Если бы я, как и многие люди, тронулся умом и заказал себе матрицу судьбы, то, судя по всем расчетам, ее энергетическим центром стала бы Глубокая Задница – новейшее созвездие где-то между Козерогом и Водолеем. Родился я щуплым и хилым; на детских фотографиях один-в-один миниатюрная версия Голлума, разве что без гнилых клыков и обвисших мешков под глазами. Через пару дней мне диагностировали защемление позвонков – я задыхался, когда лежал на спине. Однажды вечером, лицезрев в колыбельной синего, как слива, немощного младенца-уродца, мой отец, по словам матери, сам побелел от ужаса и оперативно отправился за хлебом. Два с половиной года мать моталась со мной из квартиры в квартиру: Валерий, Андрис, Раймонд, Сергей… калейдоскоп имен и лиц срослись в единого монстра нашего с ней общего прошлого. Эти бесконечные разъезды по Риге с прицепом в виде ревущего ребенка вымотали мать, и она сбагрила меня в Даугавпилс1 к бабушке с дедом по отцовской линии. Да, мосты сгорели настолько, что даже его собственных родителей накрыло пеплом. Сперва меня подселили к ним на лето, но оно плавно перетекло в осень, потом зиму, потом весну и новое лето. Три года спустя мать как бы невзначай «обрадовала» нас женихом Томасом Вагнером – худосочным немцем с красным лицом и мелкими пустыми глазами, которого дед за спиной обзывал недобитым фрицем. Она предложила поехать с ней в Германию, но я остался в Д-пилсе2.

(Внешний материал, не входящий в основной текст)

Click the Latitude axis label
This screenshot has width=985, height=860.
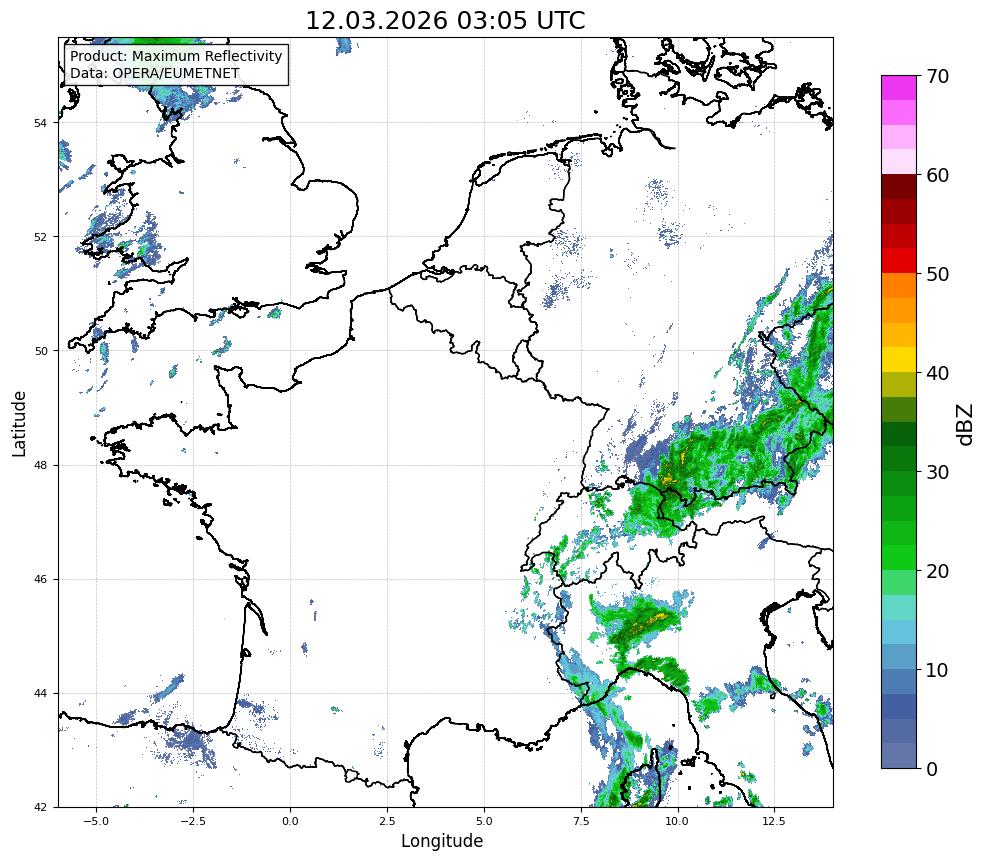19,423
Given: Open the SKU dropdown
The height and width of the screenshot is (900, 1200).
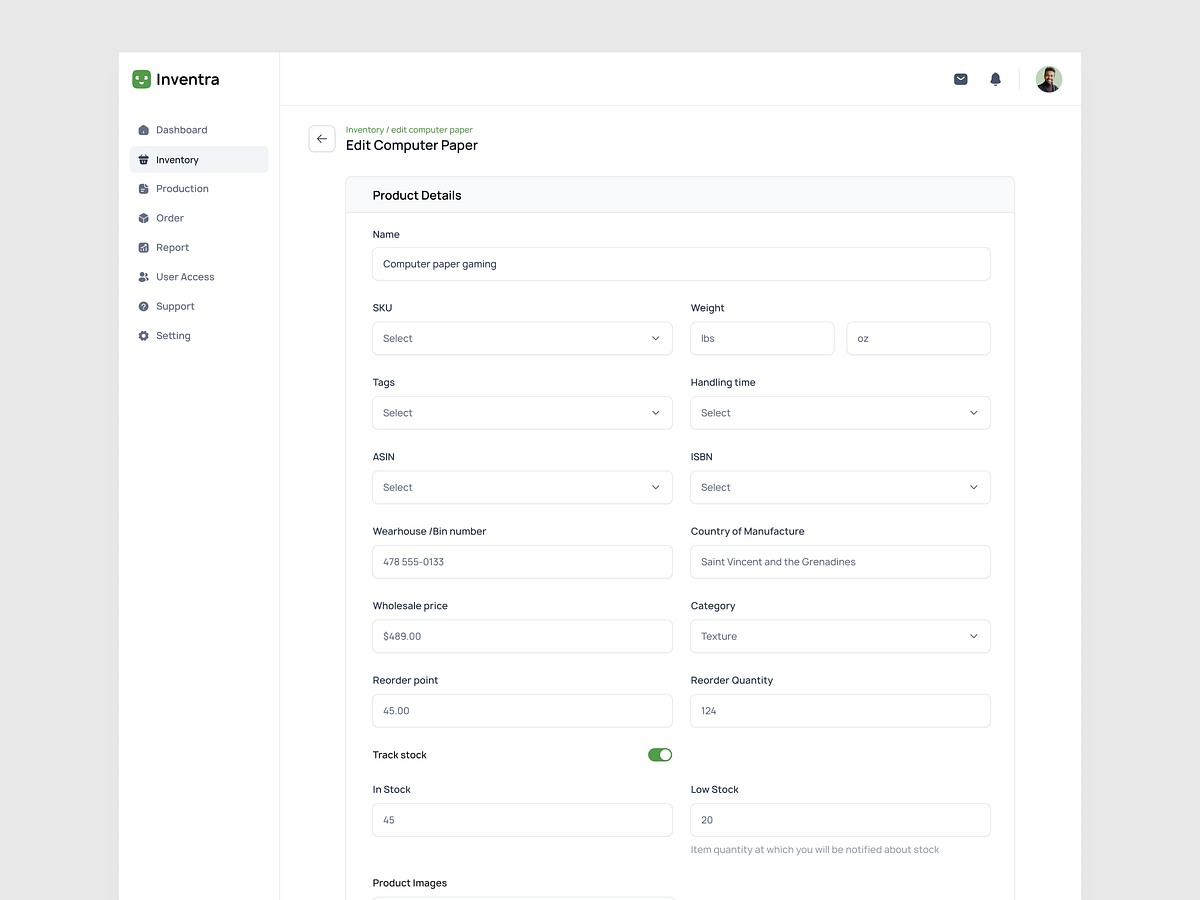Looking at the screenshot, I should click(522, 338).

За одно только детство я насобирал добротную коллекцию «подарков» судьбы: в пять лет грыжа, в восемь шумы в сердце, в девять аппендицит, в одиннадцать опухоль на большом пальце, в тринадцать прыгнул с тарзанаки в карьер, но веревка лопнула за два метра до воды – как итог перелом шейки бедра, год на костылях и пожизненная хромота. Вот так выглядит воистину невезучий человек, а ведь это даже не половина всей коллекции; перечислять можно до бесконечности. И будь моя воля, я бы опустил предысторию, чтобы не сойти за нытика, но без нее будет неясна моя ненависть к судьбе и причина одного судьбоносного выбора.

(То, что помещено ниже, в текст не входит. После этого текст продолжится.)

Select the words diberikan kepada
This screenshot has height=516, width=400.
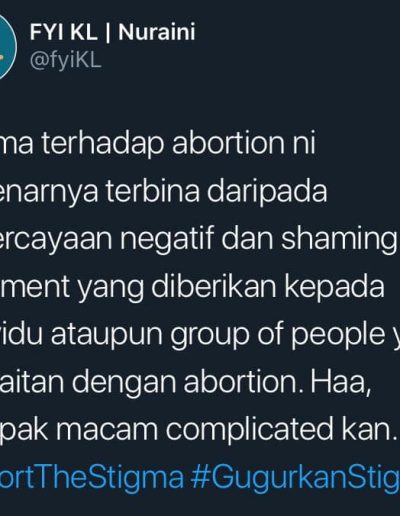[268, 287]
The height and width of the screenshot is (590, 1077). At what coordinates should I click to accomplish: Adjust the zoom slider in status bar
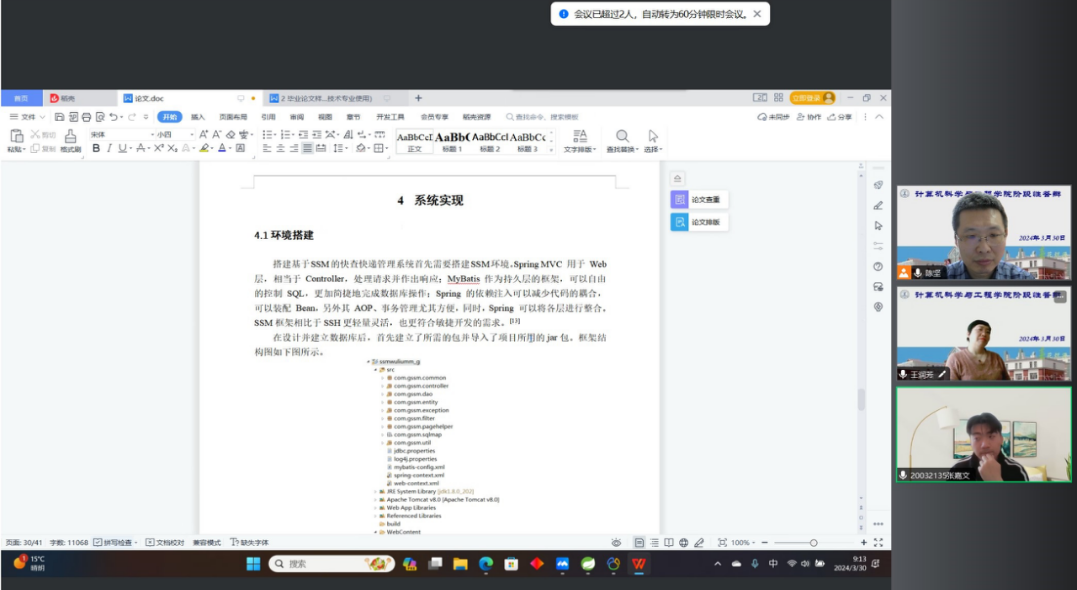tap(813, 542)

Так или иначе, но я умудрился дожить до тридцати: переехал в не самую престижную столицу, выучился в не самом престижном университете, устроился не на самую престижную должность юриста в не самой престижной компании, зато женился на прекрасной девушке – это, наверно, единственная настоящая победа в моей жизни.
Спустя два года в браке мы решились завести ребенка, а вчера из-за сильных схваток Иру положили в роддом. По прогнозу акушера-гинеколога она родит в течение следующих двух суток. И вот как бы на моем месте поступил нормальный, любящий муж? Скорее всего, забыл бы обо всем на свете, и с утра караулил под окнами роддома, пробиваясь в палату, а, попав туда, подобно Санчо Панса исполнял любые, даже самые абсурдные просьбы жены, после чего всю ночь до следующего утра снова караулил под окнами. Таков был и мой план, когда я, преисполненный самыми светлыми мыслями, ехал домой. Однако кто-то сверху (или снизу) злорадно так посмеялся над этим планом.

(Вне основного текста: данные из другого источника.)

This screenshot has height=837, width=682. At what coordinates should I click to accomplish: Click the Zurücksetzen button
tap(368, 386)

Ночью я не мог заснуть из-за смешанного чувства тревоги и эйфории, словно у меня передоз, и тело вот-вот взорвется искрящимся фейерверком. Сумка с Ириными вещами была собрана задолго до восхода солнца, а я бродил из комнаты в комнату и раз в десять-пятнадцать минут проверял время. В семь утра, когда я уже вышел из квартиры и сунул ключ в замочную скважину, мне позвонила бабушка.
– Сашка, деду плохо. Приезжай, – сообщила она в присущей себе манере: односложно и невозмутимо, но на последнем слове ее голос дрогнул.
– Ба, что стряслось? – она лишь повторяла, как мантру, что деду плохо, и я должен приехать. На просьбу передать ему трубку, отвечала, мол, у него совсем нет сил говорить.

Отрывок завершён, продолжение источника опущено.